* [Written task] Pick out every row below that contains the word "This", and copy each one in full.

* [Dataset content]
○ ○ ○ ○
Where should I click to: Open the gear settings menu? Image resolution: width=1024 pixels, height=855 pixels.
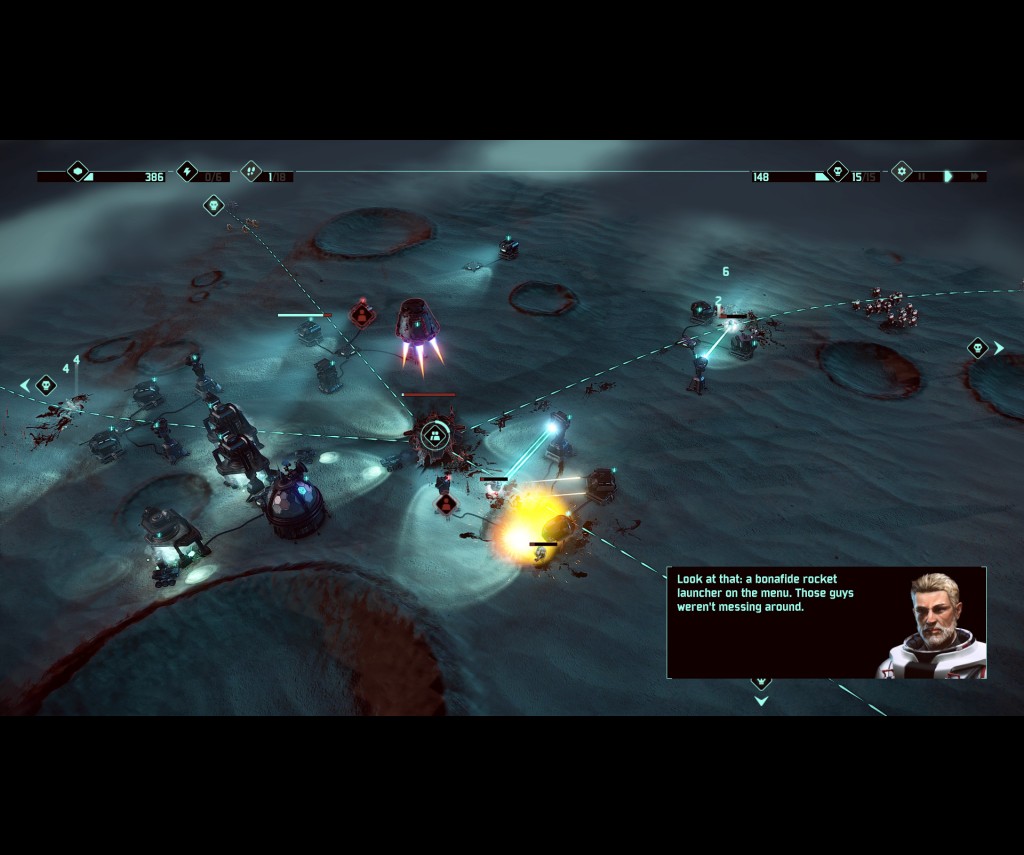[x=902, y=172]
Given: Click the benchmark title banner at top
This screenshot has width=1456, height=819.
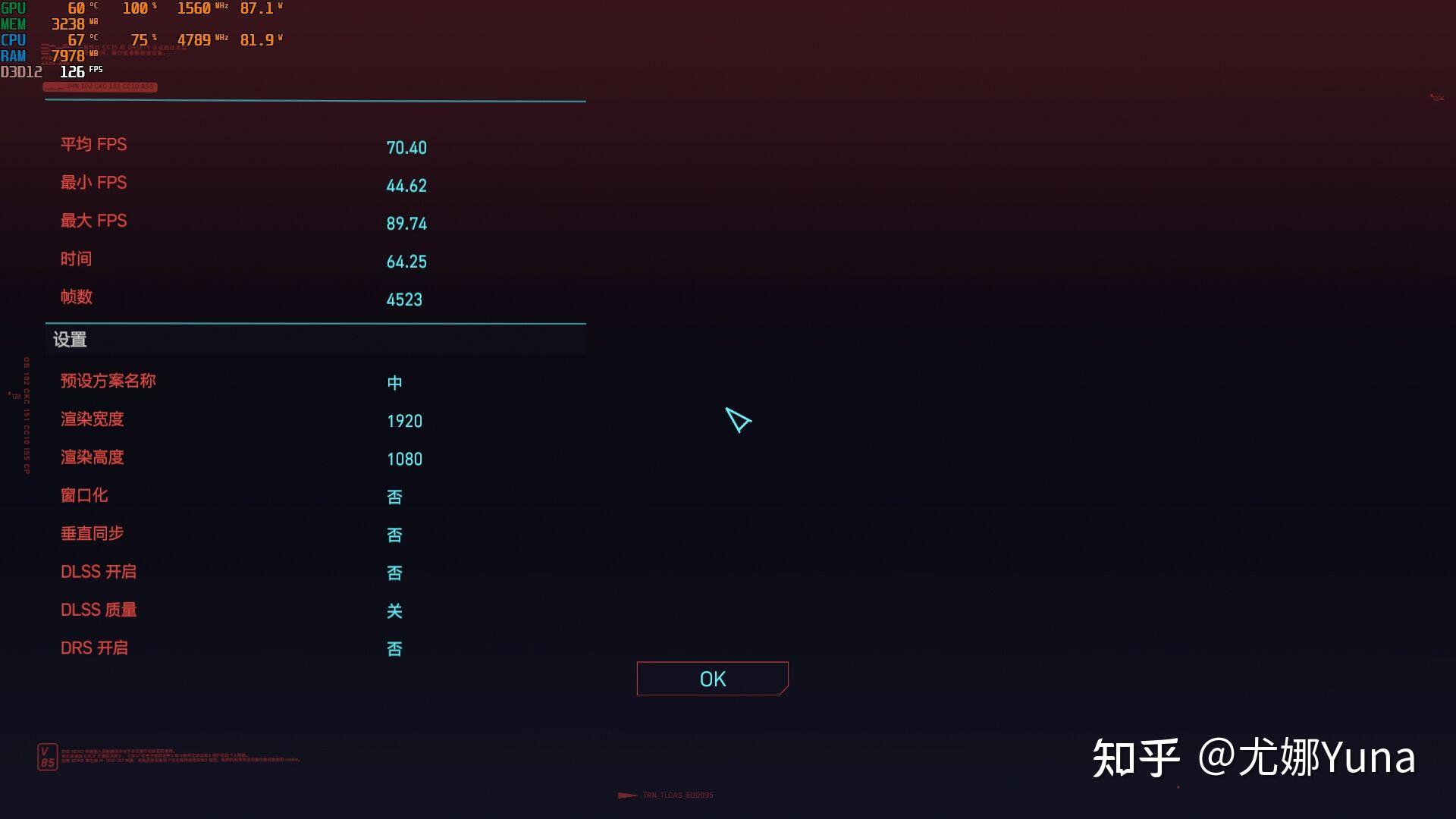Looking at the screenshot, I should pyautogui.click(x=101, y=86).
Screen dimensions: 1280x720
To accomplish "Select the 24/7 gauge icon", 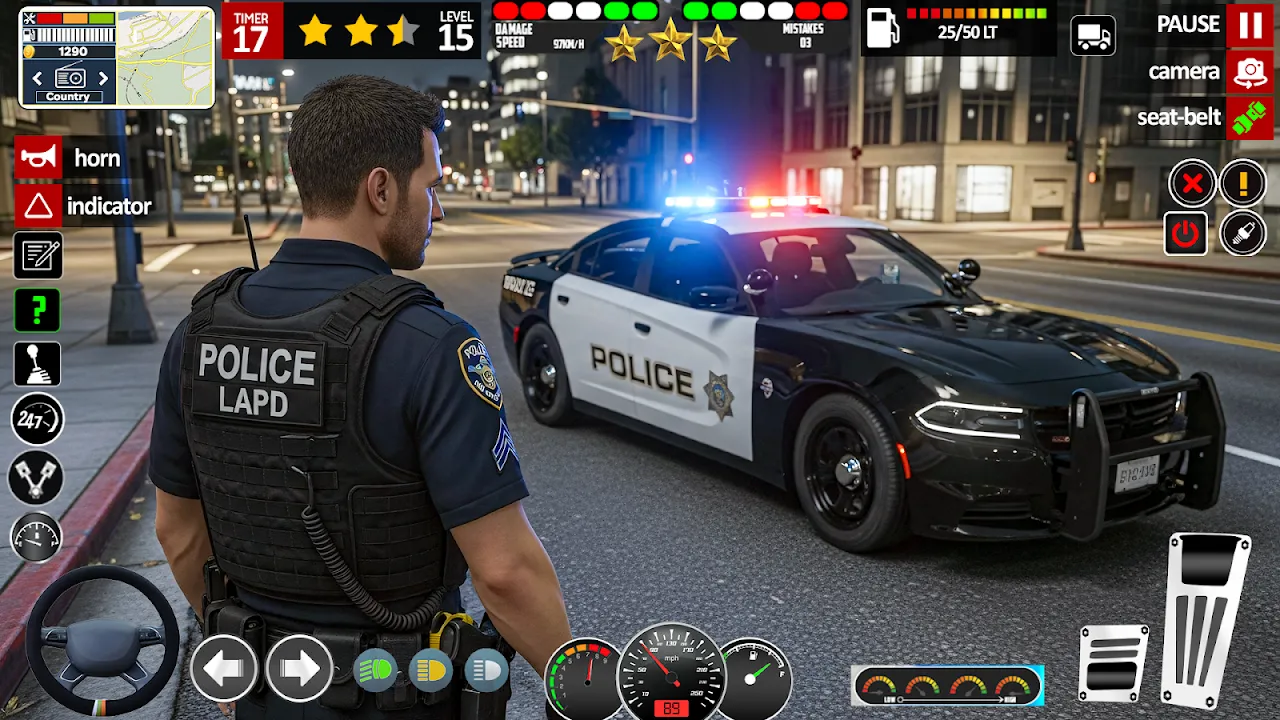I will coord(37,420).
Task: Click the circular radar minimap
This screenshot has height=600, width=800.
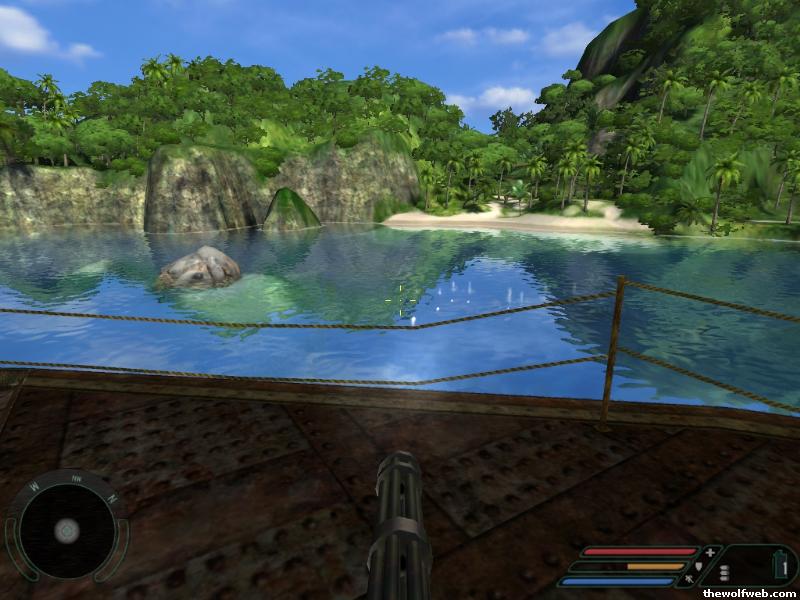Action: click(67, 530)
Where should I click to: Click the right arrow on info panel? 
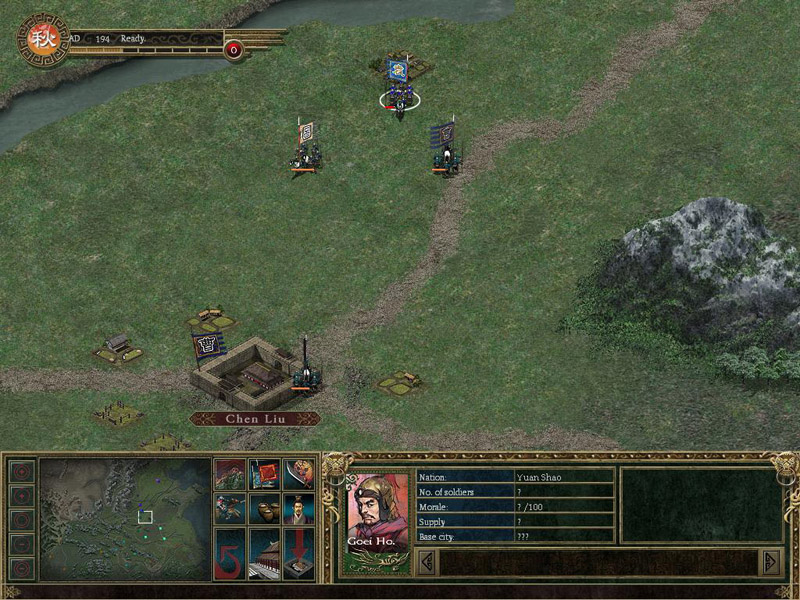[x=770, y=562]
○ ○ ○ ○
* [Exercise response]
This screenshot has width=1456, height=819.
This screenshot has height=600, width=800.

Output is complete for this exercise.